Records for this task:
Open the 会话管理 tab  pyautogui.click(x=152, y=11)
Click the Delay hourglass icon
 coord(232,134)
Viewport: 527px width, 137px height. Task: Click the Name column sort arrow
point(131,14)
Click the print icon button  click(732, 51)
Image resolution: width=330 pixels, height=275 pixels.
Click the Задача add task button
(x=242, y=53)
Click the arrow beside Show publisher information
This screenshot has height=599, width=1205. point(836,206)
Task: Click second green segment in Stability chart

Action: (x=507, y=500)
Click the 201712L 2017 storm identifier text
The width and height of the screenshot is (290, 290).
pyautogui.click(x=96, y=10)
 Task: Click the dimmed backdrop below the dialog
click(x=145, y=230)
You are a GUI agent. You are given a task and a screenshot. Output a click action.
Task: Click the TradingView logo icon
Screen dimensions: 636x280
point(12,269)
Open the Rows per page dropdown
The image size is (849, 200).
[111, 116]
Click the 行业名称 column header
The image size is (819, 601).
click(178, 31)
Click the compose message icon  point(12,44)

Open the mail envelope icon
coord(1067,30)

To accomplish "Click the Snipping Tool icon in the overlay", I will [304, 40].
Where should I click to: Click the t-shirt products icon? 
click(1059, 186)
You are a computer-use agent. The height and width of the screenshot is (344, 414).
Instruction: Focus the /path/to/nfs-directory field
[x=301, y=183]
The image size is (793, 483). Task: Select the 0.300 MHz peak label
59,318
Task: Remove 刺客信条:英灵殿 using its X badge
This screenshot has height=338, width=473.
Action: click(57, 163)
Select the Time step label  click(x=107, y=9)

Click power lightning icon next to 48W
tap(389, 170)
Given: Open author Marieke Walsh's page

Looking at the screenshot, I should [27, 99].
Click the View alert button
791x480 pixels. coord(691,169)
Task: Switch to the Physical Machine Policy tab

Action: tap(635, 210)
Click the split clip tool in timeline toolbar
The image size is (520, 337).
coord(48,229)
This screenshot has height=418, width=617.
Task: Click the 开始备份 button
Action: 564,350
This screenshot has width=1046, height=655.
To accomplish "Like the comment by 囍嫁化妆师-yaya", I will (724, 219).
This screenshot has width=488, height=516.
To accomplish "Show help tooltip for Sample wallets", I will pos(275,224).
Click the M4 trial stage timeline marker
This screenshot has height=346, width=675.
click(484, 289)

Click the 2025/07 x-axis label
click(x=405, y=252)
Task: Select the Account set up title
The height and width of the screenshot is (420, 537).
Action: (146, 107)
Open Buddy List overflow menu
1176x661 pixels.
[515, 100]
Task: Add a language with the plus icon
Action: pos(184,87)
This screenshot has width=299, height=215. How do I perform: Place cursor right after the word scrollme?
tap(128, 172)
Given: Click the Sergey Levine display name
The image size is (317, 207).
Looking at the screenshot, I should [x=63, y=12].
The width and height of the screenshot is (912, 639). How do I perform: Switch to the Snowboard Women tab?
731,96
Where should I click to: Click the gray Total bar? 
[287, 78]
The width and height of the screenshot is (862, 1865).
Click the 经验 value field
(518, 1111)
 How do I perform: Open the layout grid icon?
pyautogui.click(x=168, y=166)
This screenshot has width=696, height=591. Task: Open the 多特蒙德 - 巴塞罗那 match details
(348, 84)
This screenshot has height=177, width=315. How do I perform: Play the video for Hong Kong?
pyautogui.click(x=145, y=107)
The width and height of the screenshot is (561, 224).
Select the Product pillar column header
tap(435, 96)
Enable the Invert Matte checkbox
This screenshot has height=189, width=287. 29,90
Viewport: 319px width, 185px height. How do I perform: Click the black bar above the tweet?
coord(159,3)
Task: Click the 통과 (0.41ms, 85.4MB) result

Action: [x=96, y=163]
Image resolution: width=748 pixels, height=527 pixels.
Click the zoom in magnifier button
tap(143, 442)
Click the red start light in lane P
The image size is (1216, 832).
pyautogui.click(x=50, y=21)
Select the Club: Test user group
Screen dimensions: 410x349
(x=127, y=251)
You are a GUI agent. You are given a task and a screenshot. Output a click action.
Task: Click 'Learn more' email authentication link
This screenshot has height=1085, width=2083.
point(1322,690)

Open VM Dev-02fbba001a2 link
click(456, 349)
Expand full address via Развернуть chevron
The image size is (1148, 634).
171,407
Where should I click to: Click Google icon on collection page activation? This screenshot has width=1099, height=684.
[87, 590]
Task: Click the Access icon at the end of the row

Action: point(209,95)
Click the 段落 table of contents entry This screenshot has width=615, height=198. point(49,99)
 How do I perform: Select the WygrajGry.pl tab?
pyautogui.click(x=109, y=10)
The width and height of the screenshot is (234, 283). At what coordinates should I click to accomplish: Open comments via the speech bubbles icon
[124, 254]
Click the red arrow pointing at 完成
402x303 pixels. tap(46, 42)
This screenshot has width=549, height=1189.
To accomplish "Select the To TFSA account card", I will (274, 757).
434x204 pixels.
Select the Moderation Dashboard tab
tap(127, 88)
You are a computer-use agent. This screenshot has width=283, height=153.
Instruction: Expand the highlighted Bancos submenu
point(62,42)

What you are asked to do:
Your answer should consist of every record, restated exactly.

Output:
Open the 会话管理 tab  pyautogui.click(x=152, y=11)
Click the Delay hourglass icon
 coord(232,134)
Viewport: 527px width, 137px height. Task: Click the Name column sort arrow
point(131,14)
Click the print icon button  click(732, 51)
Image resolution: width=330 pixels, height=275 pixels.
Click the Задача add task button
(x=242, y=53)
Click the arrow beside Show publisher information
This screenshot has height=599, width=1205. point(836,206)
Task: Click second green segment in Stability chart

Action: (x=507, y=500)
Click the 201712L 2017 storm identifier text
The width and height of the screenshot is (290, 290).
pyautogui.click(x=96, y=10)
 Task: Click the dimmed backdrop below the dialog
click(x=145, y=230)
You are a GUI agent. You are given a task and a screenshot. Output a click action.
Task: Click the TradingView logo icon
Screen dimensions: 636x280
point(12,269)
Open the Rows per page dropdown
The image size is (849, 200).
[111, 116]
Click the 行业名称 column header
The image size is (819, 601).
click(178, 31)
Click the compose message icon  point(12,44)

Open the mail envelope icon
coord(1067,30)

To accomplish "Click the Snipping Tool icon in the overlay", I will [304, 40].
Where should I click to: Click the t-shirt products icon? 
click(1059, 186)
You are a computer-use agent. The height and width of the screenshot is (344, 414).
Instruction: Focus the /path/to/nfs-directory field
[x=301, y=183]
The image size is (793, 483). Task: Select the 0.300 MHz peak label
59,318
Task: Remove 刺客信条:英灵殿 using its X badge
This screenshot has height=338, width=473.
Action: click(57, 163)
Select the Time step label  click(x=107, y=9)

Click power lightning icon next to 48W
tap(389, 170)
Given: Open author Marieke Walsh's page

Looking at the screenshot, I should [27, 99].
Click the View alert button
791x480 pixels. coord(691,169)
Task: Switch to the Physical Machine Policy tab

Action: tap(635, 210)
Click the split clip tool in timeline toolbar
The image size is (520, 337).
coord(48,229)
This screenshot has height=418, width=617.
Task: Click the 开始备份 button
Action: 564,350
This screenshot has width=1046, height=655.
To accomplish "Like the comment by 囍嫁化妆师-yaya", I will (724, 219).
This screenshot has width=488, height=516.
To accomplish "Show help tooltip for Sample wallets", I will pos(275,224).
Click the M4 trial stage timeline marker
This screenshot has height=346, width=675.
click(484, 289)

Click the 2025/07 x-axis label
click(x=405, y=252)
Task: Select the Account set up title
The height and width of the screenshot is (420, 537).
Action: (146, 107)
Open Buddy List overflow menu
1176x661 pixels.
[515, 100]
Task: Add a language with the plus icon
Action: pos(184,87)
This screenshot has width=299, height=215. How do I perform: Place cursor right after the word scrollme?
tap(128, 172)
Given: Click the Sergey Levine display name
The image size is (317, 207).
Looking at the screenshot, I should [x=63, y=12].
The width and height of the screenshot is (912, 639). How do I perform: Switch to the Snowboard Women tab?
731,96
Where should I click to: Click the gray Total bar? 
[287, 78]
The width and height of the screenshot is (862, 1865).
Click the 经验 value field
(518, 1111)
 How do I perform: Open the layout grid icon?
pyautogui.click(x=168, y=166)
This screenshot has width=696, height=591. Task: Open the 多特蒙德 - 巴塞罗那 match details
(348, 84)
This screenshot has height=177, width=315. How do I perform: Play the video for Hong Kong?
pyautogui.click(x=145, y=107)
The width and height of the screenshot is (561, 224).
Select the Product pillar column header
tap(435, 96)
Enable the Invert Matte checkbox
This screenshot has height=189, width=287. 29,90
Viewport: 319px width, 185px height. How do I perform: Click the black bar above the tweet?
coord(159,3)
Task: Click the 통과 (0.41ms, 85.4MB) result

Action: [x=96, y=163]
Image resolution: width=748 pixels, height=527 pixels.
Click the zoom in magnifier button
tap(143, 442)
Click the red start light in lane P
The image size is (1216, 832).
pyautogui.click(x=50, y=21)
Select the Club: Test user group
Screen dimensions: 410x349
(x=127, y=251)
You are a GUI agent. You are given a task and a screenshot. Output a click action.
Task: Click 'Learn more' email authentication link
This screenshot has height=1085, width=2083.
point(1322,690)

Open VM Dev-02fbba001a2 link
click(456, 349)
Expand full address via Развернуть chevron
The image size is (1148, 634).
171,407
Where should I click to: Click Google icon on collection page activation? This screenshot has width=1099, height=684.
[87, 590]
Task: Click the Access icon at the end of the row

Action: point(209,95)
Click the 段落 table of contents entry This screenshot has width=615, height=198. point(49,99)
 How do I perform: Select the WygrajGry.pl tab?
pyautogui.click(x=109, y=10)
The width and height of the screenshot is (234, 283). At what coordinates should I click to accomplish: Open comments via the speech bubbles icon
[124, 254]
Click the red arrow pointing at 完成
402x303 pixels. tap(46, 42)
This screenshot has width=549, height=1189.
To accomplish "Select the To TFSA account card", I will (274, 757).
434x204 pixels.
Select the Moderation Dashboard tab
tap(127, 88)
You are a computer-use agent. This screenshot has width=283, height=153.
Instruction: Expand the highlighted Bancos submenu
point(62,42)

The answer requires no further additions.